Suzano tem prejuízo de R$ 3,46 bilhões no 3º trimestre

Suzano tem prejuízo de R$ 3,46 bilhões no 3º trimestre

Resultado refletiu queda de 33% da receita líquida, para R$ 6,6 bilhões, na esteira do menor volume de vendas de celulose queda do preço médio da tonelada vendida.

A Suzano suspendeu suas previsões de produção de celulose para 2019 após ter registrado um prejuízo bilionário no terceiro trimestre, refletindo a queda de preços e de volumes de celulose no mercado internacional, combinada com os efeitos financeiros da alta do dólar.

Maior produtora mundial de celulose de eucalipto, a Suzano anunciou nesta quinta-feira (31) que teve prejuízo líquido de R$ 3,46 bilhões no período, perda superior à previsão média de analistas compilada pela Refinitiv, de 3,26 bilhões.

O resultado financeiro mostrou uma perda em R$ 6,5 bilhões, 133% ainda mais negativo do que em igual etapa de 2018, devido aos efeitos da desvalorização cambial sobre a dívida em moeda estrangeira, incluindo com instrumentos de hedge.

Já o resultado operacional da Suzano medido pelo lucro antes de impostos, juros depreciação e amortização (Ebitda, na sigla em inglês) ajustado foi de R$ 2,396 bilhões, queda de 56% ante mesma etapa de 2018. A previsão média de analistas para esta linha era de R$ 2,62 bilhões.
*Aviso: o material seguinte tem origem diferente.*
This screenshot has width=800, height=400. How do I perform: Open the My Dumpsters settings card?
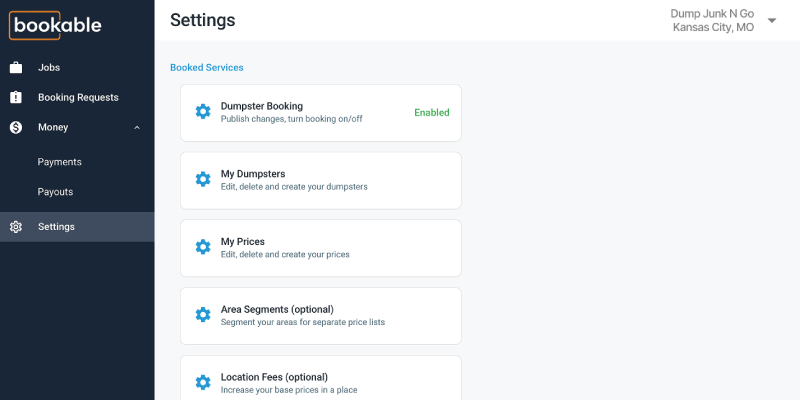(x=320, y=180)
A margem Ebitda despencou 18 pontos, para 36%.

Essa piora refletiu a queda de 33% da receita líquida, para R$ 6,6 bilhões, na esteira da queda de 12% no volume físico de vendas de celulose (para 2,55 milhões de toneladas) e de 16% no preço médio da tonelada vendida.

“O desbalanceamento dos fundamentos do mercado já constatado nos trimestres anteriores foi potencializado pela sazonalidade no Hemisfério Norte o que acabou por ocasionar uma acentuada e maior correção nos preços das fibras longas e curtas frente aos períodos anteriores”, afirmou a Suzano no balanço.
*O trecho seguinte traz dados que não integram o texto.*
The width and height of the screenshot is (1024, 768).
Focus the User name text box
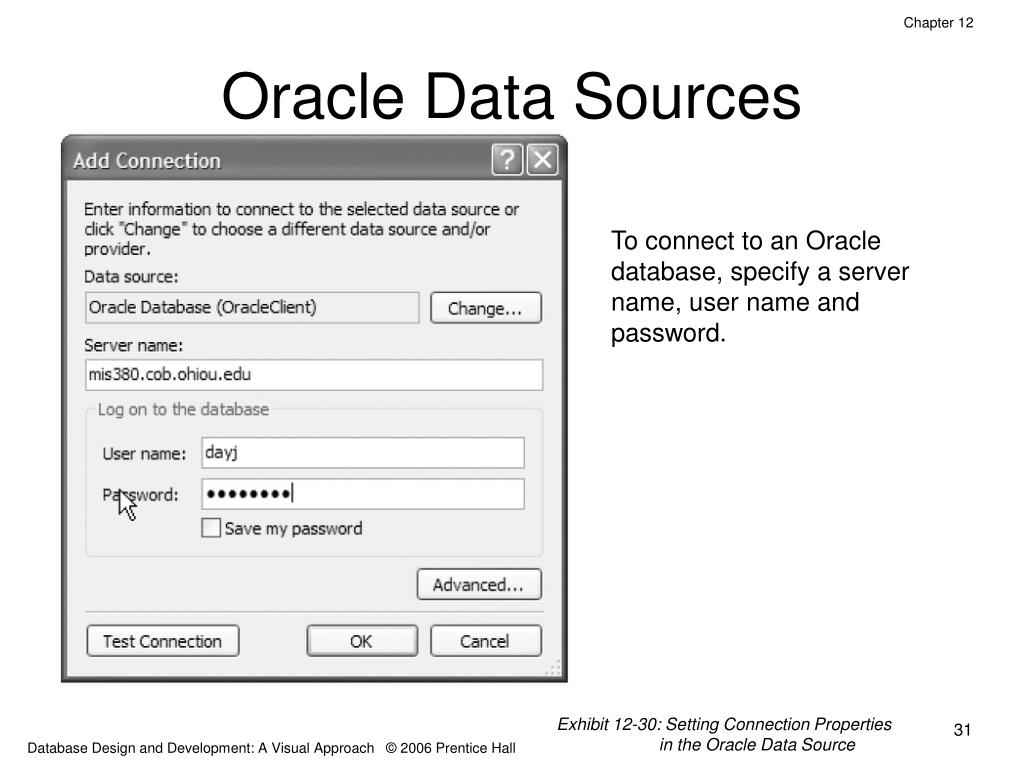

A saída foi fazer paradas na produção. No trimestre foram feitas paradas programadas para manutenção na Unidade Jacareí, na linha 1 da Unidade Mucuri e de forma parcial na linha 2 da Unidade Três Lagoas. Com isso, o estoque de celulose diminuiu em cerca de 450 mil toneladas.

O custo caixa de celulose de julho a setembro foi de R$ 717 por tonelada, aumento de 20,3% sobre um ano antes.

Em fato relevante, a Suzano informou ainda que decidiu descontinuar a projeção de volume de produção de celulose de mercado referente a 2019, devido às condições do mercado.

De todo modo, a companhia afirmou ter percebido no final do trimestre uma retomada da demanda no Hemisfério Norte, “a ponto de vários anúncios de aumento de preços terem sido realizados pelos produtores de celulose fibra longa para os mercados chinês e norte-americano”.

Já a produção e venda de papel caíram 7% no comparativo anual, refletindo entre outros fatores a queda da demanda no mercado doméstico.

No fim de setembro, a dívida líquida da Suzano somava R$ 55,2 bilhões, um aumento de 136% sobre 12 meses antes.